When fleet_correlate.py runs across a fleet of enterprise hosts, the McAfee/Trellix endpoint stack (masvc.exe, macmnsvc.exe, mcshield.exe, mfeann.exe, FireSvc.exe, HipMgmt.exe, ManagementAgent.exe, etc.) appears on every host — at first glance a textbook lateral-movement pattern (same uncommon binary, many machines). It is not. It's the EDR product the organization deployed. Same for VMware Tools (vmtoolsd.exe, VGAuthService.exe, vmacthlp.exe) on virtualized fleets, and the long tail of standard Windows infrastructure (msdtc.exe, dwm.exe, LogonUI.exe, userinit.exe, MemCompression).

Mitigation: scripts/fleet_correlate.py ships a COMMON_WIN_PROCS set covering the major enterprise endpoint stacks (McAfee/Trellix, Symantec, CrowdStrike, SentinelOne) plus VMware Tools and Microsoft Defender. Volatility-truncated names (the ImageFileName field on EPROCESS is 16 bytes, so VGAuthService.exe surfaces as VGAuthService.) are matched via a 14-char-truncation normalizer so the filter actually catches them. What is deliberately NOT filtered: Sysinternals tools (Autorunsc.exe, psexec.exe, procdump.exe) — cross-host runs of those are suspicious, even though the IR team's own forensic sweeps look identical to attacker tooling. The list is in scripts/fleet_correlate.py and is the single source of truth that the per-host orchestrator (scripts/find_evil_auto.py) imports at runtime to keep the two filters from drifting.

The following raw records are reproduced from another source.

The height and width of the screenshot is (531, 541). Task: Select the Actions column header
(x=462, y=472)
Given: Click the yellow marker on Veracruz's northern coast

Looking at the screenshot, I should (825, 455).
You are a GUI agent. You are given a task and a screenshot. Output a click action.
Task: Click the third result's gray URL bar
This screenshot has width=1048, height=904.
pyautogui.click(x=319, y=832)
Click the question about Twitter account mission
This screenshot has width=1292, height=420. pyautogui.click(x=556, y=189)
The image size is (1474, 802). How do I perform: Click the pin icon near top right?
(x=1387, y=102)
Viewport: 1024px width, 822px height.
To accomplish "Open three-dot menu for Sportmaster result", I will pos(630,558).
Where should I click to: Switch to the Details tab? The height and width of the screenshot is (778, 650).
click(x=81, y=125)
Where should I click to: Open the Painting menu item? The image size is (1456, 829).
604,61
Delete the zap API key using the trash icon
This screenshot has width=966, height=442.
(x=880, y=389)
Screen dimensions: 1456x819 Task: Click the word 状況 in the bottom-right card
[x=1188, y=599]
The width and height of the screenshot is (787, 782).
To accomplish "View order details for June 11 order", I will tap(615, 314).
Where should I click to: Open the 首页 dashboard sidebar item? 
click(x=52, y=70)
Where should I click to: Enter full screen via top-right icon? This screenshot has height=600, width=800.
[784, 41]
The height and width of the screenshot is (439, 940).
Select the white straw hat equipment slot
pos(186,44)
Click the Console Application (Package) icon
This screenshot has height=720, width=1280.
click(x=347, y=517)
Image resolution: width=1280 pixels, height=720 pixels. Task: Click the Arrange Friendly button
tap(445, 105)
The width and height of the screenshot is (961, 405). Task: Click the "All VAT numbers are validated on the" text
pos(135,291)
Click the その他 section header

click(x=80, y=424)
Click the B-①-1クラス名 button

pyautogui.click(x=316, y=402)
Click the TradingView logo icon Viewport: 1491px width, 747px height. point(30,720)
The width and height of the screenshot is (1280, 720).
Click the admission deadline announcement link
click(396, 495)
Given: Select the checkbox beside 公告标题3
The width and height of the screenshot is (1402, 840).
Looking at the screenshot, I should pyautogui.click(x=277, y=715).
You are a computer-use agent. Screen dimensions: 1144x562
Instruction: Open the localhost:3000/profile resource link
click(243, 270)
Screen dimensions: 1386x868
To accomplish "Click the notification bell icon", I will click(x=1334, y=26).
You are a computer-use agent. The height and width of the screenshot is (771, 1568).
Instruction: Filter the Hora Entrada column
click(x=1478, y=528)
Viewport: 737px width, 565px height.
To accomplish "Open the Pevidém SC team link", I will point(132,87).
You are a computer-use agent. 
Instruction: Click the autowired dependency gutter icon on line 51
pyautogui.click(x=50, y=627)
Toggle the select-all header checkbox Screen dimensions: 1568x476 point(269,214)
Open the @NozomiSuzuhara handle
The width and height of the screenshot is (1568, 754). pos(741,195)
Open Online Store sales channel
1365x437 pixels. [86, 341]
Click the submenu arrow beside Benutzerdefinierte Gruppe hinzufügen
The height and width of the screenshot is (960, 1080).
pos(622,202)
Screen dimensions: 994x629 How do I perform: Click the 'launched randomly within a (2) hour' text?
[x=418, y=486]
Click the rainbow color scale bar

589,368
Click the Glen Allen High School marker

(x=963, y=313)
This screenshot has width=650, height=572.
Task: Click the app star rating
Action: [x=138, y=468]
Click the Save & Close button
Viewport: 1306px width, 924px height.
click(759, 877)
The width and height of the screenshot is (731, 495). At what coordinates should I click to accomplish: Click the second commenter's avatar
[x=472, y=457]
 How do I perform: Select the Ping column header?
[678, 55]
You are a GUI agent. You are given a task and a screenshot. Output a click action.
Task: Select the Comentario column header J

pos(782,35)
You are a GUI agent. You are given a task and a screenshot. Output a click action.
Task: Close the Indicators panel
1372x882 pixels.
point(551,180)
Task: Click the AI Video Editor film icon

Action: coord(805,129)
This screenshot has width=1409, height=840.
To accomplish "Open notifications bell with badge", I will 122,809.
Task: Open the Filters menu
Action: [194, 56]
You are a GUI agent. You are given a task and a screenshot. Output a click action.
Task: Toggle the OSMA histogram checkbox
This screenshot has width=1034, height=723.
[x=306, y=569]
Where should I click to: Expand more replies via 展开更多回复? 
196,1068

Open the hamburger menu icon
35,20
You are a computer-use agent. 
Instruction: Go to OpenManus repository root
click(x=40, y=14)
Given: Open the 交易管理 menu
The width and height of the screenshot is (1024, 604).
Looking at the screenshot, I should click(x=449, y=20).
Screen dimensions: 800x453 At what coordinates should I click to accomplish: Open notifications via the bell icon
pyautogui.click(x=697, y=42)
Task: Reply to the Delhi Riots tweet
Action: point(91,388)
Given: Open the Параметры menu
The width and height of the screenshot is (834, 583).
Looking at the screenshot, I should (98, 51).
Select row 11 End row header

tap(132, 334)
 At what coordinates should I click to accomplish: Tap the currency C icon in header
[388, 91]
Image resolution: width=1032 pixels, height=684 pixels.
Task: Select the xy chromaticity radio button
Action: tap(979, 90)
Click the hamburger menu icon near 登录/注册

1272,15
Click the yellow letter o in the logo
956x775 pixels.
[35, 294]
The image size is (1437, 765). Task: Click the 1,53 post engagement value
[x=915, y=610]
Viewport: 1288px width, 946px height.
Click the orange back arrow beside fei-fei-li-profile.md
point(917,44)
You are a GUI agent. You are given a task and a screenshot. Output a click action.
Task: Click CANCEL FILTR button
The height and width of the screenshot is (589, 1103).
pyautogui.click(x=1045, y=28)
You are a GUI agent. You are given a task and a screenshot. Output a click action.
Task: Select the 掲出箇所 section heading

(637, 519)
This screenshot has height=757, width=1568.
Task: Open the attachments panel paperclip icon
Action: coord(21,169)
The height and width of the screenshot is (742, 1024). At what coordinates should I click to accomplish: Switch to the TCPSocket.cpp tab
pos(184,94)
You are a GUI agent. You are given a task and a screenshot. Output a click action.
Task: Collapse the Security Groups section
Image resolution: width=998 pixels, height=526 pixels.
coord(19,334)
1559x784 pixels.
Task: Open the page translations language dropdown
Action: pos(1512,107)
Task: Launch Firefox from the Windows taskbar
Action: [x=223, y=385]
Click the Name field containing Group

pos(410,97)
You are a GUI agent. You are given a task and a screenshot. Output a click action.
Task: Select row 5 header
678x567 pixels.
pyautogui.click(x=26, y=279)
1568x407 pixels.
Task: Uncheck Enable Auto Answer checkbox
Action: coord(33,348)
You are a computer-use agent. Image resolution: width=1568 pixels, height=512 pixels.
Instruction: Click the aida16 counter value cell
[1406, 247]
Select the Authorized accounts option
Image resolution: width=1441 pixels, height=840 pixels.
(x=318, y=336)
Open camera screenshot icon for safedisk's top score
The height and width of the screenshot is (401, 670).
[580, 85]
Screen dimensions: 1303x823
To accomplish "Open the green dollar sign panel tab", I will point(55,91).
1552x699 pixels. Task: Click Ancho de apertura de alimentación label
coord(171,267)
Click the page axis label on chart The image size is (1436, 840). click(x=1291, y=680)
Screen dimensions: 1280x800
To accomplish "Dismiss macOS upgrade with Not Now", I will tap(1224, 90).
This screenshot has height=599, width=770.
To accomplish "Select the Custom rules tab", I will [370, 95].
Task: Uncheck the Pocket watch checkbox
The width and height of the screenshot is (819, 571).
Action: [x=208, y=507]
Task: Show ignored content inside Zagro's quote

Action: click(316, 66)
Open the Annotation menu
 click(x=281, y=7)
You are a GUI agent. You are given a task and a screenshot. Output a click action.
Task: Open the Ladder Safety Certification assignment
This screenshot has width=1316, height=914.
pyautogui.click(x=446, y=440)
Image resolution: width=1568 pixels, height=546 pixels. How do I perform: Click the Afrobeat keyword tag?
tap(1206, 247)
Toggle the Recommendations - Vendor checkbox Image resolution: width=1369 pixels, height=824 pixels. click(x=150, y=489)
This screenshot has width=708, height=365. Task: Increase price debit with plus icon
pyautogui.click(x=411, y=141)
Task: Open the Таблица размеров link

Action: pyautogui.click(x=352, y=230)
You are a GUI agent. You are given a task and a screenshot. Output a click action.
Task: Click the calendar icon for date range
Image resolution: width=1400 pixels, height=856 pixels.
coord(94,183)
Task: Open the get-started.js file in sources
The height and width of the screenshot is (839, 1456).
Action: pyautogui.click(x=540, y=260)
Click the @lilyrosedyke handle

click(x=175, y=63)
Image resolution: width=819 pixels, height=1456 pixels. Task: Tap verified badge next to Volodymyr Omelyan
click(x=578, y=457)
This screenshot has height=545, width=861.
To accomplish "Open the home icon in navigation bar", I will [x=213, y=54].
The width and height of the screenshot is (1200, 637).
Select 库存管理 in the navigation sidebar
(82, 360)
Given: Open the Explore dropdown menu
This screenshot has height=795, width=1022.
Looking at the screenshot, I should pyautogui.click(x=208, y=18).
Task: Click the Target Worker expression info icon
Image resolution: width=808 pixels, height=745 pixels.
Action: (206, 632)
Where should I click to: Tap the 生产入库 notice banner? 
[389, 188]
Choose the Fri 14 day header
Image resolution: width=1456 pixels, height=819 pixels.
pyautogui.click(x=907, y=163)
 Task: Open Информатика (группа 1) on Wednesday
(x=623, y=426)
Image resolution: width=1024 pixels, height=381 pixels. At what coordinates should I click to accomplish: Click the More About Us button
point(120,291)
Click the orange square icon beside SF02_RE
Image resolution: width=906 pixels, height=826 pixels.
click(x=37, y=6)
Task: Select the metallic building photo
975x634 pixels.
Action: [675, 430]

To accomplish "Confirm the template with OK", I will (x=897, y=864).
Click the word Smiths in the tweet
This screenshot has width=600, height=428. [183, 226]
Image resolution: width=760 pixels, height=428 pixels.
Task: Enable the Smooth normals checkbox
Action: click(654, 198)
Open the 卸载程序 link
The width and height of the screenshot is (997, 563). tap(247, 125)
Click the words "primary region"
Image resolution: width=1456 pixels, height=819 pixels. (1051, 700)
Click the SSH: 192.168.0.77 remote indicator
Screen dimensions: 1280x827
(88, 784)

If your fleet ships a different enterprise stack (e.g. CrowdStrike + Microsoft Defender for Endpoint), expect to see those binaries surface as cross-host correlations until you add them to COMMON_WIN_PROCS. Don't dismiss them — confirm they're the products you deployed, then add them. Adding a binary to the FP list is itself an investigative claim ("we know what this is"); make the claim deliberately.

Every cross-host correlation and temporal cluster the fleet rollup emits carries epistemic_label: "HYPOTHESIS" (and the narrative carries the hypothesis: prefix) — the same SOUL.md vocabulary the per-host pipeline uses. A fleet correlation is a lead an analyst confirms or kills, never a conclusion the rollup asserts.


What to do when you suspect a false positive

  1. Tag the finding in your notes as "FP-suspected".
  2. Re-run the cited tool call with verify_finding MCP tool — does the original tool output match what the finding claims?
  3. Cross-corroborate with one or two artifacts the SOUL.md ≥2 rule would require for upgrade. If they don't show up, the FP suspicion is justified — leave it as HYPOTHESIS in your report.
  4. File a rule note in agent-config/MEMORY.md if the FP is reproducible — future runs benefit from your finding.

What this document is NOT

  • Not a substitute for analyst judgment. The agent reduces friction; it doesn't replace expertise.
  • Not a complete list of FPs. Every DFIR investigation surfaces new edge cases.
  • Not a guarantee. The architecture reduces FP rates; it doesn't drive them to zero.

The agent is honest about its limitations by design: every completed run writes coverage_manifest.json and report limitations. When in doubt, downgrade and document.